Iglu schema repository 0.1.0 released

01 July 2014  •  Alex Dean

snowplow-plus-iglu-img

We are hugely excited to announce the release of Iglu, our first new product since launching our Snowplow prototype two and a half years ago.

Iglu is a machine-readable schema repository initially supporting JSON Schemas. It is a key building block of the next Snowplow release, 0.9.5, which will validate incoming unstructured events and custom contexts using JSON Schema.

As far as we know, Iglu is the first machine-readable schema repository for JSON Schema, and the first technology which supports schema resolution from multiple public and (soon) private schema repositories.

In the rest of this post we will cover:

  1. On the importance of schemas
  2. The origins of Iglu
  3. Iglu architecture
  4. Using Iglu
  5. Limitations and roadmap
  6. Learning more and getting help

Snowplow is evolving from a web analytics platform into a general event analytics platform, supporting events coming from mobile apps, the internet of things, games, cars, connected TVs and so forth. This means an explosion in the variety of events that Snowplow needs to support: games saved, clusters started, tills opened, cars started - in fact the potential variety of events is almost infinite.
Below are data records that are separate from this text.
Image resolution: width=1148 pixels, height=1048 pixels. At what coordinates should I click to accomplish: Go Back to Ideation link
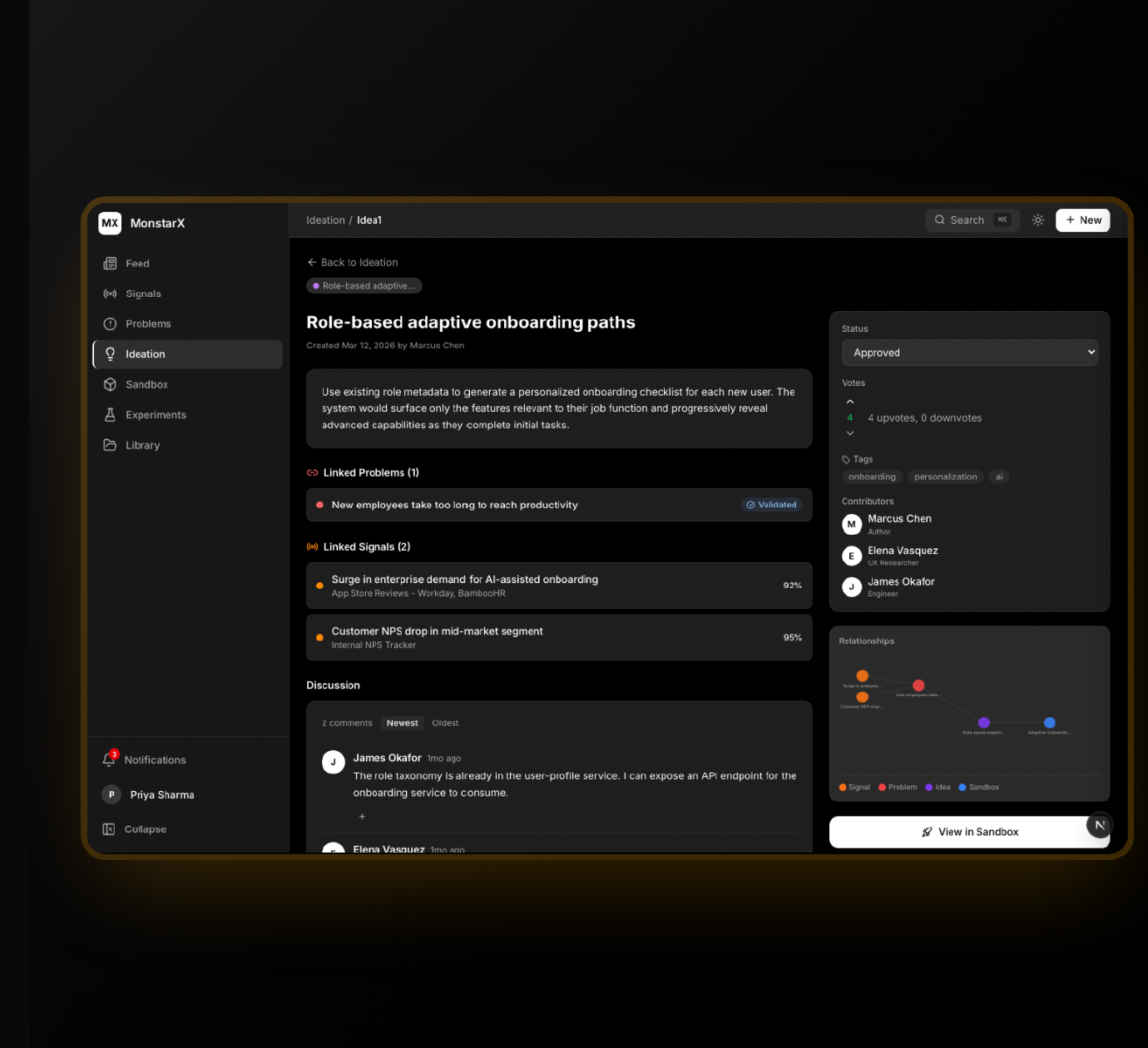353,262
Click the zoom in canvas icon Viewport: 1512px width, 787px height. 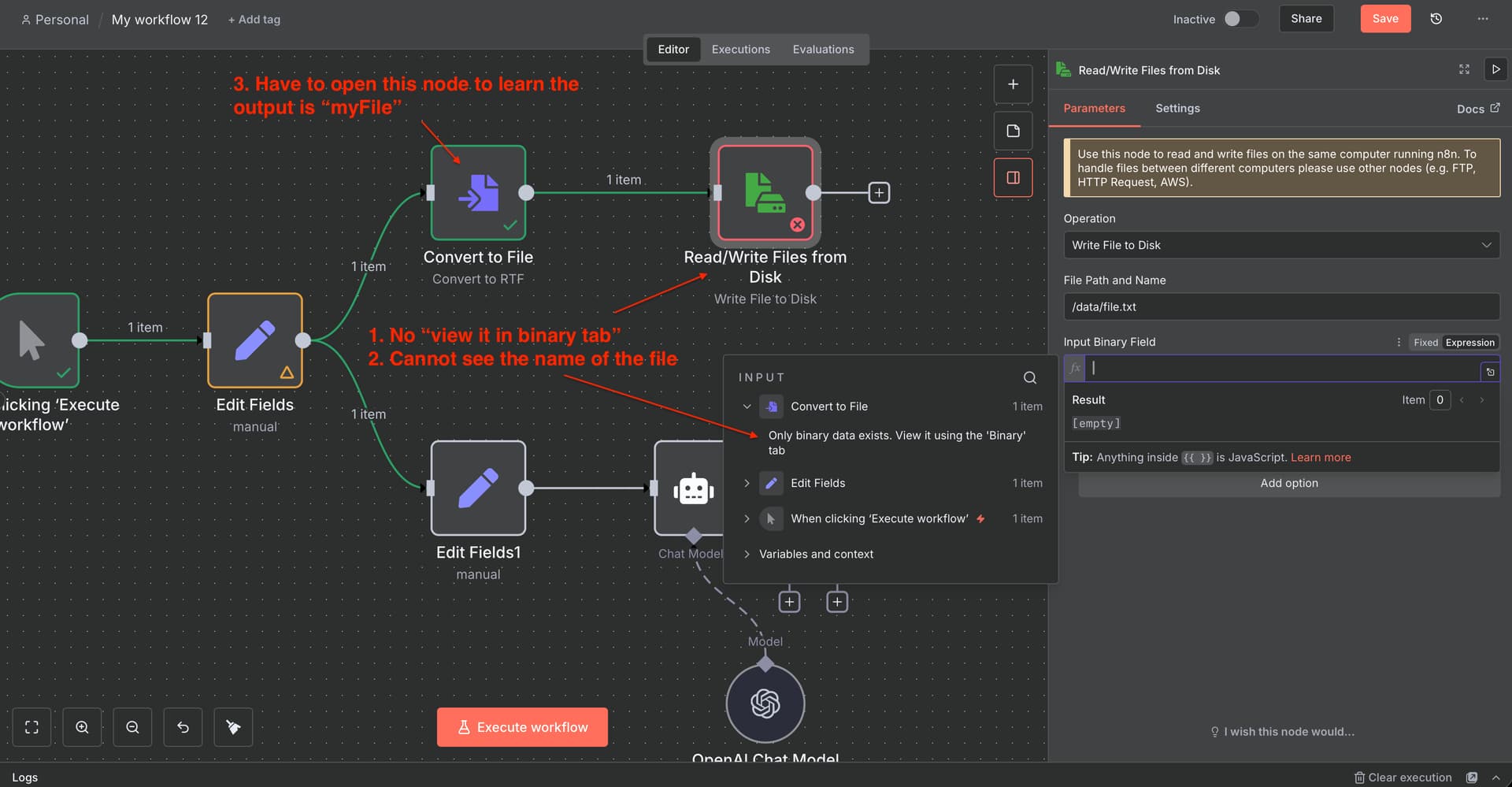tap(82, 727)
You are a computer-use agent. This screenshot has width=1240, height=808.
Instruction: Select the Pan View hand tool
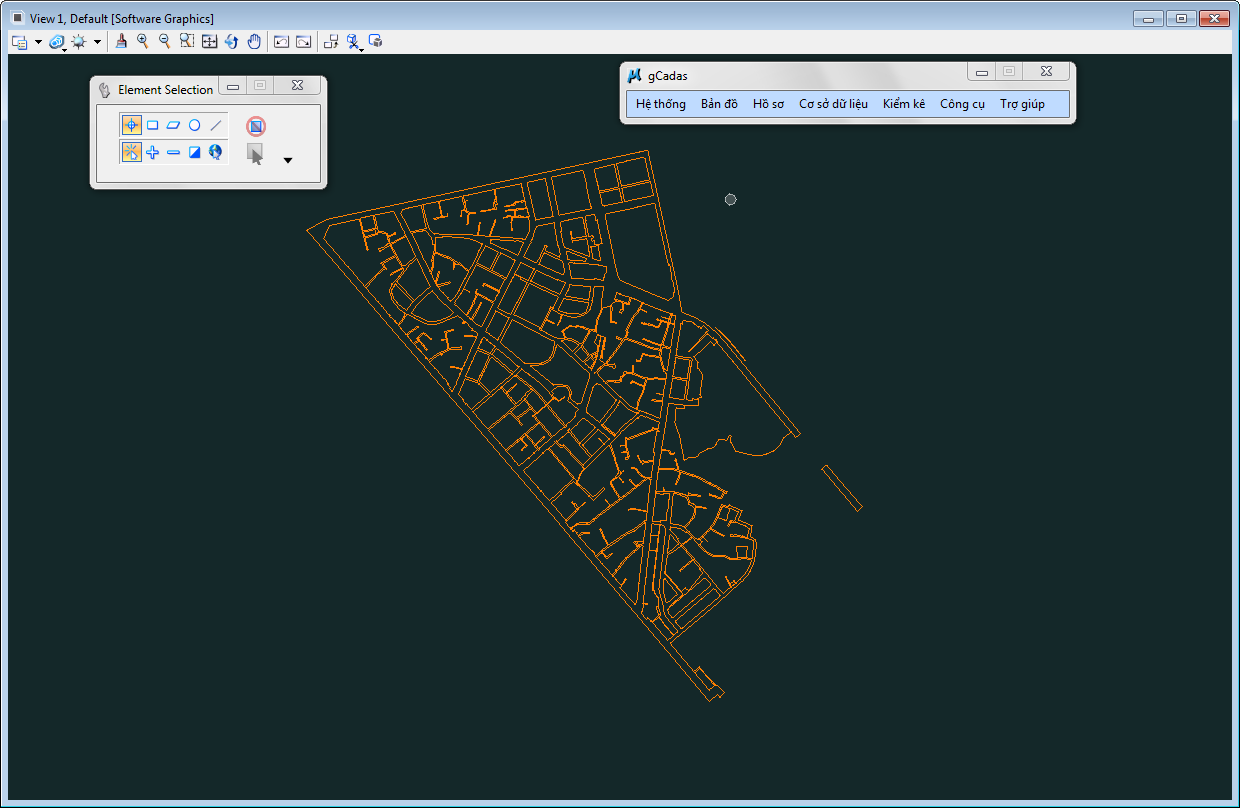pos(254,41)
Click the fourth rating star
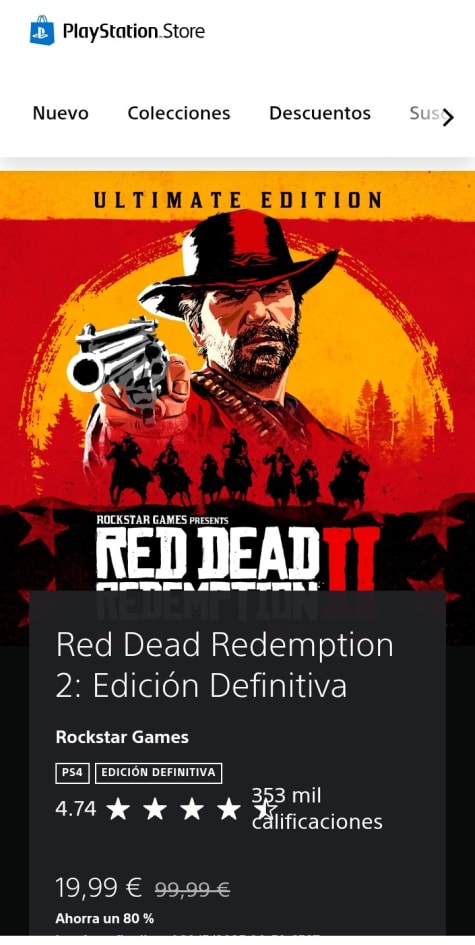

Historically, there have been two approaches to dealing with the explosion of possible event types:

custom-variables-vs-schema-less-jsons-img

Custom variables as used by Google Analytics, SiteCatalyst, Piwik and other web analytics packages are extremely limited - we plan to explore these limitations in a future blog post. Schema-less JSONs as offered by Mixpanel, KISSmetrics and others are much more powerful, but they have a different set of problems:

schema-less-json-issues-img

The issues illustrated above primarily relate to the lack of a defined schema for these events as they flow into and then thru the analytics system. More generally, we could say that the problem is that the original schemas have been lost. The entities snapshotted in an event typically started life as Active Record models, Protocol Buffers, Backbone.js models or N(Hibernate) objects or similar (and before that, often as RDBMS or NoSQL records). In other words, they started life with a schema, but that schema has been discarded on ingest into the analytics system.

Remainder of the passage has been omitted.